Simply reaffirming a memorandum of understanding with Immigrations and Customs Enforcement that it will not raid investigation sites would go far in assuaging undocumented workers’ fears, Hancock said.
“Having Acosta say very publicly that people shouldn’t fear cooperation with the DOL on employment and health and safety investigations — I think that would be a very meaningful step for him to take,” said Hancock, who served the DOL for 20 years across the Clinton, Bush and Obama administrations.
Acosta may also move to codify Trump’s promises of paid family leave, Hancock said.
Devising a Strategy
Businesses and the management bar frequently criticized the Obama DOL for its perceived punitive approach to enforcement. They hope now that Acosta will focus less on punishing violations and more on guiding employers through the web of federal worker protections.
As a plaintiffs attorney and one of the architects of the Obama DOL’s enforcement strategy, Hancock said he’s hopeful Acosta won't totally reverse course. Contrary to the management side’s perception, the Tom Perez DOL carefully selected which industries it targeted, and which employers to investigate, Hancock said.
Abandoning this strategy could limit the agency’s effectiveness at recovering for workers, according to Hancock. “It’s not just ideologically driven, but driven by objective measures. It’s effective, efficient, cost-effective. You protect a lot more workers with the same dollars,” he said.
Navigating the Budget
Those strategy questions will be all the more pressing should next year’s federal budget at all resemble the budget Trump floated last month. The president proposed a 21 percent cut to the DOL’s budget in 2018, which could deal a hefty blow to an agency that already strains to stretch every dollar.
However, there’s often a big differential between budget proposal and approval.
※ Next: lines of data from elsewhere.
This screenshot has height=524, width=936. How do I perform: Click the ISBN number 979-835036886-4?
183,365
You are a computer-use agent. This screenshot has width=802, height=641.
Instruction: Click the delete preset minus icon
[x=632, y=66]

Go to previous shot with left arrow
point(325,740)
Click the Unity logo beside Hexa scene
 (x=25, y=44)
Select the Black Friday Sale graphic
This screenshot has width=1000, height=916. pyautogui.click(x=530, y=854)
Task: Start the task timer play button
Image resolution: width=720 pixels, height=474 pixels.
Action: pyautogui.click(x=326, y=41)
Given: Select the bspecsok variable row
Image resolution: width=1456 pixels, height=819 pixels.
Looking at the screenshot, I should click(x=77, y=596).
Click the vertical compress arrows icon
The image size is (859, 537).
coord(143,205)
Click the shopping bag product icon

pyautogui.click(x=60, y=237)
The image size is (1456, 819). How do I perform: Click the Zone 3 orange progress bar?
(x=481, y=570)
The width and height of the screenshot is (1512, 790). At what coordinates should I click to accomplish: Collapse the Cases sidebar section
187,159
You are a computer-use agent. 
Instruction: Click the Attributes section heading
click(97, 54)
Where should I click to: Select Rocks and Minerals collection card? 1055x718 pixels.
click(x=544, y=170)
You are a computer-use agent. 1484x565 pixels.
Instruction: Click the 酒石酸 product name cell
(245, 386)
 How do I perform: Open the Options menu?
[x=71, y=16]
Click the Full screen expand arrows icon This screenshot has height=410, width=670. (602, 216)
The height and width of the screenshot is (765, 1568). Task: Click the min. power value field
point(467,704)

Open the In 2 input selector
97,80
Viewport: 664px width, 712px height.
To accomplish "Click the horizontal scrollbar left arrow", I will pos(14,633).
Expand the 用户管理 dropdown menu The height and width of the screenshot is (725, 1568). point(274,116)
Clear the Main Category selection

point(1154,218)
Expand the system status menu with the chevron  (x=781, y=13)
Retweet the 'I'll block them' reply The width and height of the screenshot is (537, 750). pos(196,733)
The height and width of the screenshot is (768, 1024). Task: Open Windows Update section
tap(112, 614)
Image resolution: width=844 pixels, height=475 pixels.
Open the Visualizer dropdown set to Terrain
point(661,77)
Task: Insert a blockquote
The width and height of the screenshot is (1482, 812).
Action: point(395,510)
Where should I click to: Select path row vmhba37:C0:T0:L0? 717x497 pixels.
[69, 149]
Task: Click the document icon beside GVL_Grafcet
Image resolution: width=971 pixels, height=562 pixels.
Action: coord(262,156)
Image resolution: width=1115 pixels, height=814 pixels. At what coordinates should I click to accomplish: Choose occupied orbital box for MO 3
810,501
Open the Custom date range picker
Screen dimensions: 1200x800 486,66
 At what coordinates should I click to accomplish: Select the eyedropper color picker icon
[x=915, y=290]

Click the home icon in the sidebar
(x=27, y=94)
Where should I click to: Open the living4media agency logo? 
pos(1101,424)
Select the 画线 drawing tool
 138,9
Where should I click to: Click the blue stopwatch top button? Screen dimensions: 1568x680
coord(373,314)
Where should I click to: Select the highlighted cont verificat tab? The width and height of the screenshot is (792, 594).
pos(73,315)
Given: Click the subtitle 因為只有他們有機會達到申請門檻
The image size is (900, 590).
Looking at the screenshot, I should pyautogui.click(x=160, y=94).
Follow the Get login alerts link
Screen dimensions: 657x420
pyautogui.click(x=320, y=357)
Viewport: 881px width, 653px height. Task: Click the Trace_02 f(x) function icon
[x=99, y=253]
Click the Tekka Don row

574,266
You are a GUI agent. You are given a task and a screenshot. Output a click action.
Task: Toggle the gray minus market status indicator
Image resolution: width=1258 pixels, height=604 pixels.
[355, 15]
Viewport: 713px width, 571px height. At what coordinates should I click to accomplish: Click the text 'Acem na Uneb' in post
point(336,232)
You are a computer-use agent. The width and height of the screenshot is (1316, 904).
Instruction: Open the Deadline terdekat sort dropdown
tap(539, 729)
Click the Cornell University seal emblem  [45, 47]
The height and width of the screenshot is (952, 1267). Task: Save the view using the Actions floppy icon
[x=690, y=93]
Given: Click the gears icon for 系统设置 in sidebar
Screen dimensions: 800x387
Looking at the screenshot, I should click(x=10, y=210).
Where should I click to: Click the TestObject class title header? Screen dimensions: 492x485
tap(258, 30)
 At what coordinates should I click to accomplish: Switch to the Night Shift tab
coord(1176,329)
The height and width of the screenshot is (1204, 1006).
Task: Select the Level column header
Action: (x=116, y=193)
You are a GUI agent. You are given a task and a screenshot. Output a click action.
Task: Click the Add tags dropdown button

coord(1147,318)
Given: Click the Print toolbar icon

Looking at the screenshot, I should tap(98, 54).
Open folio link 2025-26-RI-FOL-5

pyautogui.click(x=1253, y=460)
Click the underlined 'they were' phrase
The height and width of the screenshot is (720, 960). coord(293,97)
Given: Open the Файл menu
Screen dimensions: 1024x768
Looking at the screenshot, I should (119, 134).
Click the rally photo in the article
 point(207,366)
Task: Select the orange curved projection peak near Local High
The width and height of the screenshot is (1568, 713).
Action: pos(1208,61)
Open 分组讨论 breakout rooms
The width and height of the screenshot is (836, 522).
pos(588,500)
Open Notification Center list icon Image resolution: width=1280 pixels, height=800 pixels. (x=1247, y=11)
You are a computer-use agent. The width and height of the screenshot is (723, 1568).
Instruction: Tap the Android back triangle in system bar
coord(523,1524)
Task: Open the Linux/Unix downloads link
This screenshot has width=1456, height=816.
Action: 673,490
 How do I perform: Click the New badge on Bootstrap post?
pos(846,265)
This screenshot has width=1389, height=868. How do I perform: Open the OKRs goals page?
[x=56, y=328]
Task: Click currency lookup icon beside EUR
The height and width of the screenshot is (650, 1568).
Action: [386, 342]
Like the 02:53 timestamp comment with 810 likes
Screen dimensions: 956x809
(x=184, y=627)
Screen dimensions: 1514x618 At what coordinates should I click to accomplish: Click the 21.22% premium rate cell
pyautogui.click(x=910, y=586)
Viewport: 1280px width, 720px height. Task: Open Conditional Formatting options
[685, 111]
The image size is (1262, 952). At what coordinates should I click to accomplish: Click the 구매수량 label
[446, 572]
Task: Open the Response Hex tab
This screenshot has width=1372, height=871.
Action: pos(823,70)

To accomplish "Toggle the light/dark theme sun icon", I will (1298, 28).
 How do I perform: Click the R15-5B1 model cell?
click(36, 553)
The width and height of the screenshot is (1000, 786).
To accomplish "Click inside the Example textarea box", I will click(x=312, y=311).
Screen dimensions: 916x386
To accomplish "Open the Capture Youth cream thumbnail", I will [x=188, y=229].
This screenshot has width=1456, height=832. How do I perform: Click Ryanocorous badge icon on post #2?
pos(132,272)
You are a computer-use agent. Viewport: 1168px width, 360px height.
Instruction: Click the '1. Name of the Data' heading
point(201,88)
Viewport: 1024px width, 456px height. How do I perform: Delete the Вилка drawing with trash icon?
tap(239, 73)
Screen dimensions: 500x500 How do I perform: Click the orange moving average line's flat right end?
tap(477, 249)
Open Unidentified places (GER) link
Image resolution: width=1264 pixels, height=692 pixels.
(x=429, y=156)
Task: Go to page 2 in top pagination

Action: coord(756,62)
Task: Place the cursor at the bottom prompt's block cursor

And where bloated budget requests may be slashed, lawmakers may opt to blunt the worst cuts in Trump’s proposal. Now that Acosta is confirmed, the DOL has an advocate.
“I would hope, now that he’s secretary of labor … there will be a voice at the table,” Hancock said. “He can make the perfectly rational argument for why there shouldn’t be that kind of draconian cut. We were always short on resources and had to make the most with what we had, and any sort of cut is going to impede the department and the enforcement agencies.”